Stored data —
========================================
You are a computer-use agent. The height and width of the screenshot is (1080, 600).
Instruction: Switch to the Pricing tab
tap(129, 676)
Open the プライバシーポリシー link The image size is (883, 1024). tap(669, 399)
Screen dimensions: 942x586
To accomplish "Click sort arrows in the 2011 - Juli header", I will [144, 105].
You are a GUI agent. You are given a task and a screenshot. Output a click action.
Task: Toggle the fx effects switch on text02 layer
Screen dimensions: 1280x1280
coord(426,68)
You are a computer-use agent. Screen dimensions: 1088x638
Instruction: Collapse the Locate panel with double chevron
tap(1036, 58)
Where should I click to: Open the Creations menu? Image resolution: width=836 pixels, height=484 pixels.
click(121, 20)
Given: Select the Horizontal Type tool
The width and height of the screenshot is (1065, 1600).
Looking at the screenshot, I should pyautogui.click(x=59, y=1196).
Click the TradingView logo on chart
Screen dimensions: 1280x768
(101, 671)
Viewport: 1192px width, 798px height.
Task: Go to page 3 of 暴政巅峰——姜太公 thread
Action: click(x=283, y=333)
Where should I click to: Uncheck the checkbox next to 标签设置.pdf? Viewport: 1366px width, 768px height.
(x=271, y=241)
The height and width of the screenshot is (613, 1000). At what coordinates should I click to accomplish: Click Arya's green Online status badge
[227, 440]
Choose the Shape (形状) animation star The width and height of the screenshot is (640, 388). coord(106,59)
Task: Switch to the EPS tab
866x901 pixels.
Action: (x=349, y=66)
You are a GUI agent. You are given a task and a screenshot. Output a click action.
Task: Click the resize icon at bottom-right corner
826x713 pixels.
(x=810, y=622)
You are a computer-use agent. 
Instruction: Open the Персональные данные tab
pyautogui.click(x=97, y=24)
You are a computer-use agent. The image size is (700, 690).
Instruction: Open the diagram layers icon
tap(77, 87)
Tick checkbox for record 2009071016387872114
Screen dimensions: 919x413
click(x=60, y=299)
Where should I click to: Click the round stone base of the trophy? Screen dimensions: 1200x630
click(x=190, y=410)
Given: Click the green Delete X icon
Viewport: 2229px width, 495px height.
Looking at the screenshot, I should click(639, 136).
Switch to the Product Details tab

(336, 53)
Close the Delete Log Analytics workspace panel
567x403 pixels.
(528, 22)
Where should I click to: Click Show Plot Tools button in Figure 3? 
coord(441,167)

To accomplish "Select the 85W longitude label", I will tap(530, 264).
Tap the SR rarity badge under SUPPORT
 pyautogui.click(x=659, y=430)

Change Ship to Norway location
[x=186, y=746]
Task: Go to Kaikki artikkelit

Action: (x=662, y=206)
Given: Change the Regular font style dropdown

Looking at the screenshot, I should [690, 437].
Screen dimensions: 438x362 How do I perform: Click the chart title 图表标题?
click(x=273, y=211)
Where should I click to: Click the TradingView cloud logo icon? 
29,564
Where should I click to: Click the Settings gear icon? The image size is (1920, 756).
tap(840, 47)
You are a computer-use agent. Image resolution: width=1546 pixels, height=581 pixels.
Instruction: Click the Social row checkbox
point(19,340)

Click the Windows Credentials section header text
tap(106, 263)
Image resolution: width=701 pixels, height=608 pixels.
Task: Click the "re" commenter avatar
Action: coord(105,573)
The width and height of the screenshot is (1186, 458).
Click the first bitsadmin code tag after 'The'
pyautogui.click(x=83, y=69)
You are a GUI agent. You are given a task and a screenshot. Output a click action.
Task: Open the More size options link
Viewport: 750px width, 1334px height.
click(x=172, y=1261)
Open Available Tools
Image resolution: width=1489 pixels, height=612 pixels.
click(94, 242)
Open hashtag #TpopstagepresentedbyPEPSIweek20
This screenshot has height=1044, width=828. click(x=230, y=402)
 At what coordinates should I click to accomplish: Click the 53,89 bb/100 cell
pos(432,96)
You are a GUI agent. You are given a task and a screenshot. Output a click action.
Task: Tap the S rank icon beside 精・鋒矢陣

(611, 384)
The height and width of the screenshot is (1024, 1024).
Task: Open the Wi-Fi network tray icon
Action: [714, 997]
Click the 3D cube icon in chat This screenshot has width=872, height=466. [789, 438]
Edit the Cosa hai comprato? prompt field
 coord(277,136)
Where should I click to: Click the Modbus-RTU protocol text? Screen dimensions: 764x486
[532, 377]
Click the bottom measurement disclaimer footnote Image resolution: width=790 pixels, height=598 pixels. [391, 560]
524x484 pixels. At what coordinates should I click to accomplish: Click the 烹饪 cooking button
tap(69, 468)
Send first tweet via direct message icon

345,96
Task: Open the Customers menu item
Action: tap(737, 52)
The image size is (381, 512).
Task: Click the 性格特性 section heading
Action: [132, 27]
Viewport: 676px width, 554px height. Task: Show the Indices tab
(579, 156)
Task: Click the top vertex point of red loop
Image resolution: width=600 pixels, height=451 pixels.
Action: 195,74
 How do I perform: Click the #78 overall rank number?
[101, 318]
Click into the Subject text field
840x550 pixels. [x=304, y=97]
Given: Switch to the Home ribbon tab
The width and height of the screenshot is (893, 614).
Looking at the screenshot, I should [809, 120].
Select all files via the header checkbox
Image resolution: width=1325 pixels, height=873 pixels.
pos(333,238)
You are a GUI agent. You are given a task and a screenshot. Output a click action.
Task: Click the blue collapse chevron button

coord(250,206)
========================================
REQUIRED ACTION — From the records above, copy out the line with "Viewport: 2229px width, 495px height.", the line with "Task: Open the More size options link", and every line between them, word for word.

SOLUTION TO THE EXERCISE —
Viewport: 2229px width, 495px height.
Looking at the screenshot, I should click(639, 136).
Switch to the Product Details tab

(336, 53)
Close the Delete Log Analytics workspace panel
567x403 pixels.
(528, 22)
Where should I click to: Click Show Plot Tools button in Figure 3? 
coord(441,167)

To accomplish "Select the 85W longitude label", I will tap(530, 264).
Tap the SR rarity badge under SUPPORT
 pyautogui.click(x=659, y=430)

Change Ship to Norway location
[x=186, y=746]
Task: Go to Kaikki artikkelit

Action: (x=662, y=206)
Given: Change the Regular font style dropdown

Looking at the screenshot, I should [690, 437].
Screen dimensions: 438x362 How do I perform: Click the chart title 图表标题?
click(x=273, y=211)
Where should I click to: Click the TradingView cloud logo icon? 
29,564
Where should I click to: Click the Settings gear icon? The image size is (1920, 756).
tap(840, 47)
You are a computer-use agent. Image resolution: width=1546 pixels, height=581 pixels.
Instruction: Click the Social row checkbox
point(19,340)

Click the Windows Credentials section header text
tap(106, 263)
Image resolution: width=701 pixels, height=608 pixels.
Task: Click the "re" commenter avatar
Action: coord(105,573)
The width and height of the screenshot is (1186, 458).
Click the first bitsadmin code tag after 'The'
pyautogui.click(x=83, y=69)
You are a GUI agent. You are given a task and a screenshot. Output a click action.
Task: Open the More size options link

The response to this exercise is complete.